Work order: Everything from the line containing "You are a GUI" through the final line of the entries, both included, should be copied exactly and with nothing else; please skip pictures.
++++ Dataset excerpts ++++
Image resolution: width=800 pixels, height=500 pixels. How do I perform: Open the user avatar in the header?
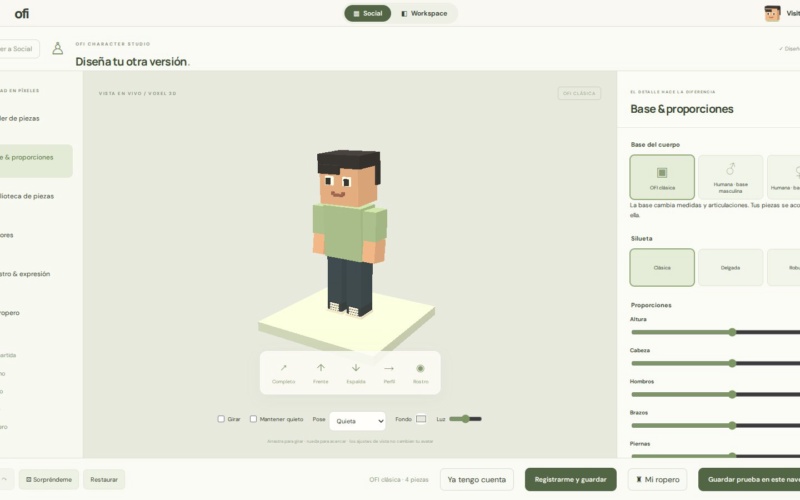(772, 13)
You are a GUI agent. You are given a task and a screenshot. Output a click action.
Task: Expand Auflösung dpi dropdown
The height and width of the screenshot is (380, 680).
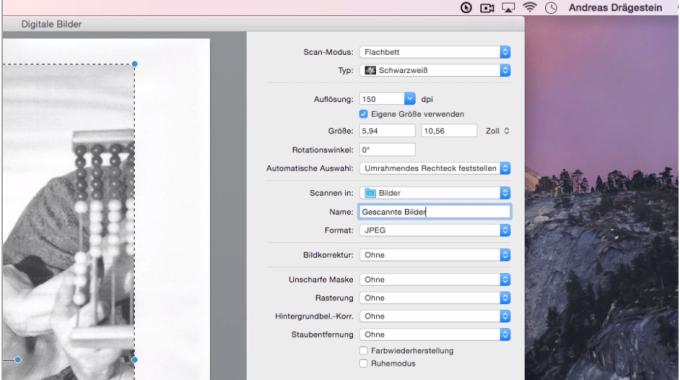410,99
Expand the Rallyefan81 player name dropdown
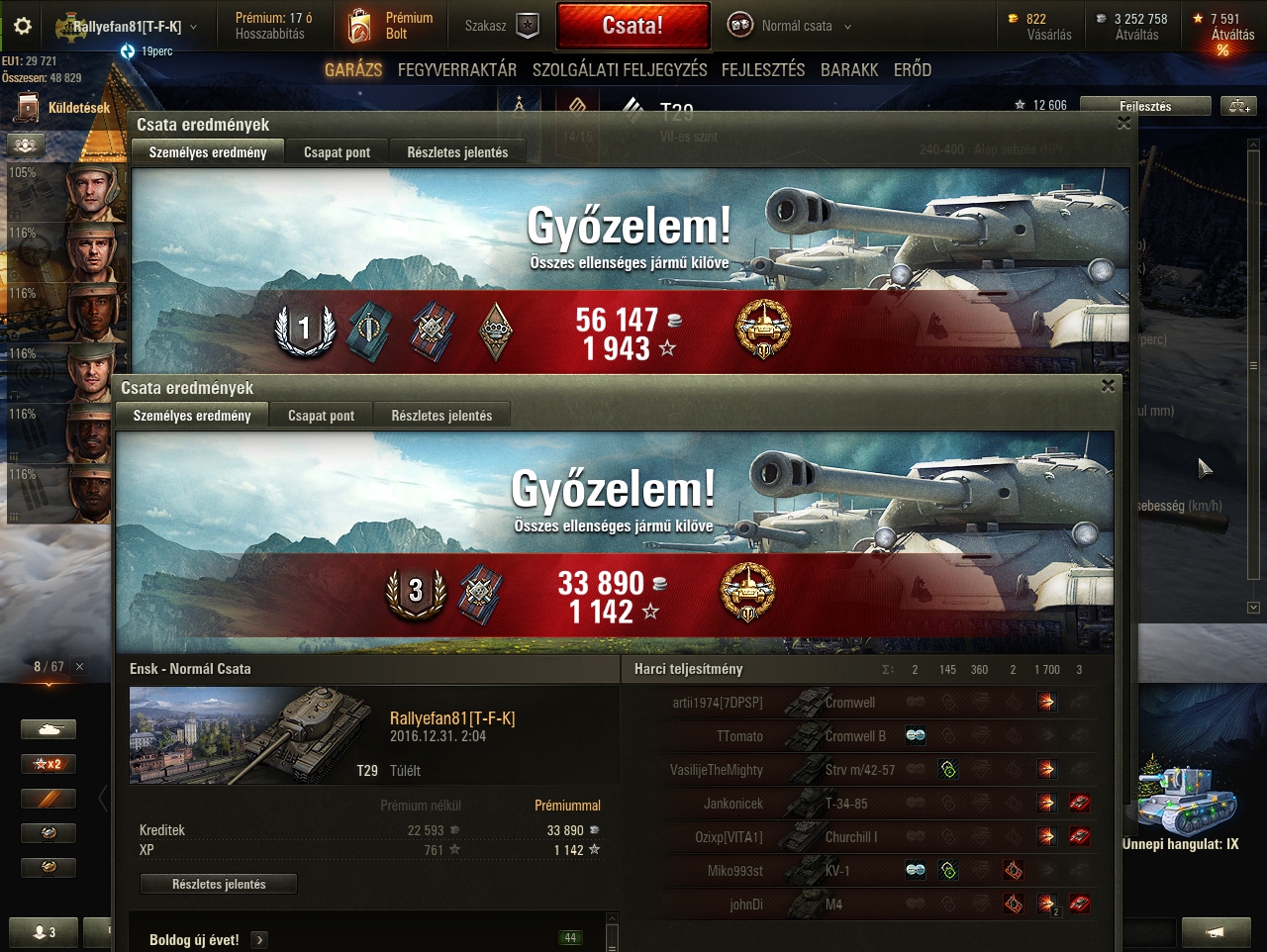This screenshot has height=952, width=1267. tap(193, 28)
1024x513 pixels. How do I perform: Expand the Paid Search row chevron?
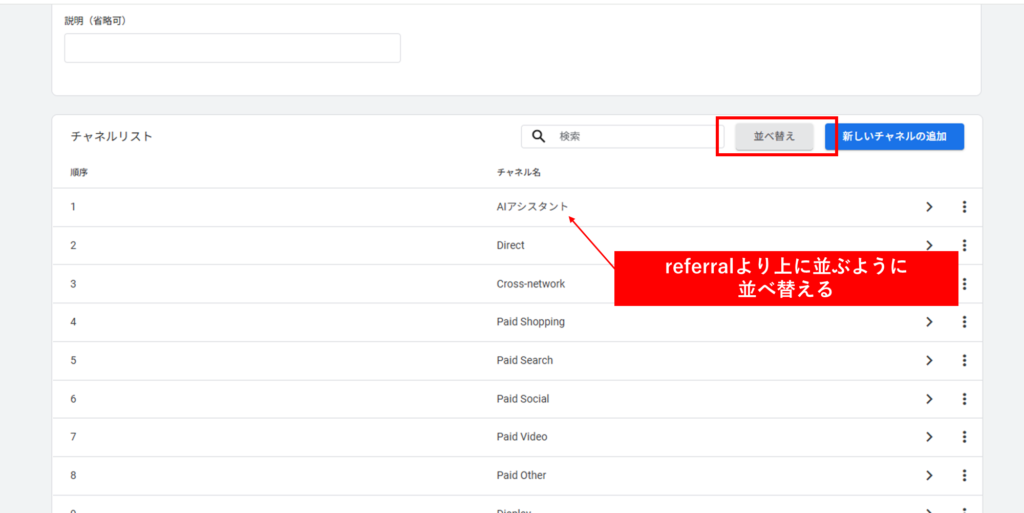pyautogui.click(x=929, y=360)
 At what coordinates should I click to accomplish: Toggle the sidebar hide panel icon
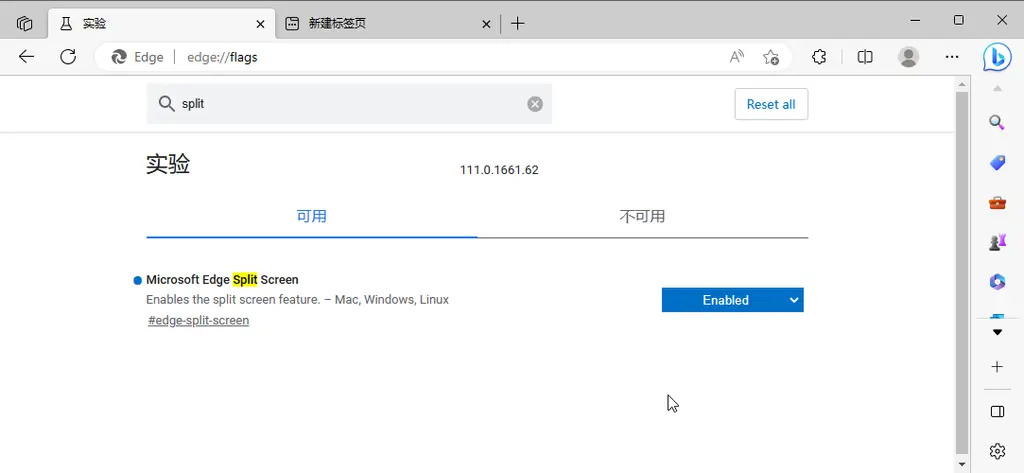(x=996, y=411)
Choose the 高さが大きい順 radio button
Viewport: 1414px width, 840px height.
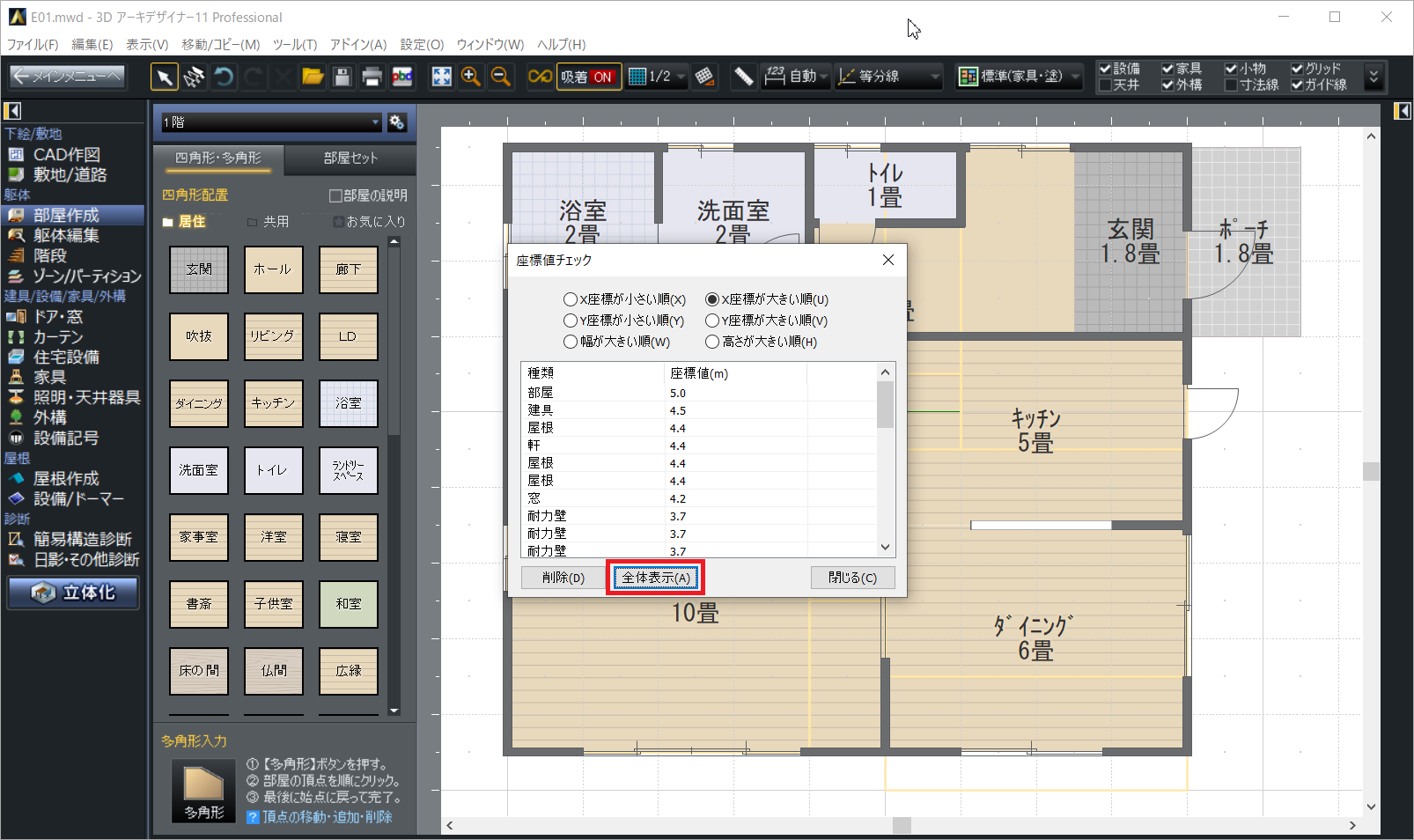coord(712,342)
++++
Task output:
You are a GUI agent. You are given a task and a screenshot. Output a click action.
Task: Expand Auflösung dpi dropdown
The height and width of the screenshot is (380, 680).
410,99
Expand the Rallyefan81 player name dropdown
This screenshot has height=952, width=1267. tap(193, 28)
1024x513 pixels. How do I perform: Expand the Paid Search row chevron?
pyautogui.click(x=929, y=360)
 At what coordinates should I click to accomplish: Toggle the sidebar hide panel icon
(x=996, y=411)
Choose the 高さが大きい順 radio button
Viewport: 1414px width, 840px height.
coord(712,342)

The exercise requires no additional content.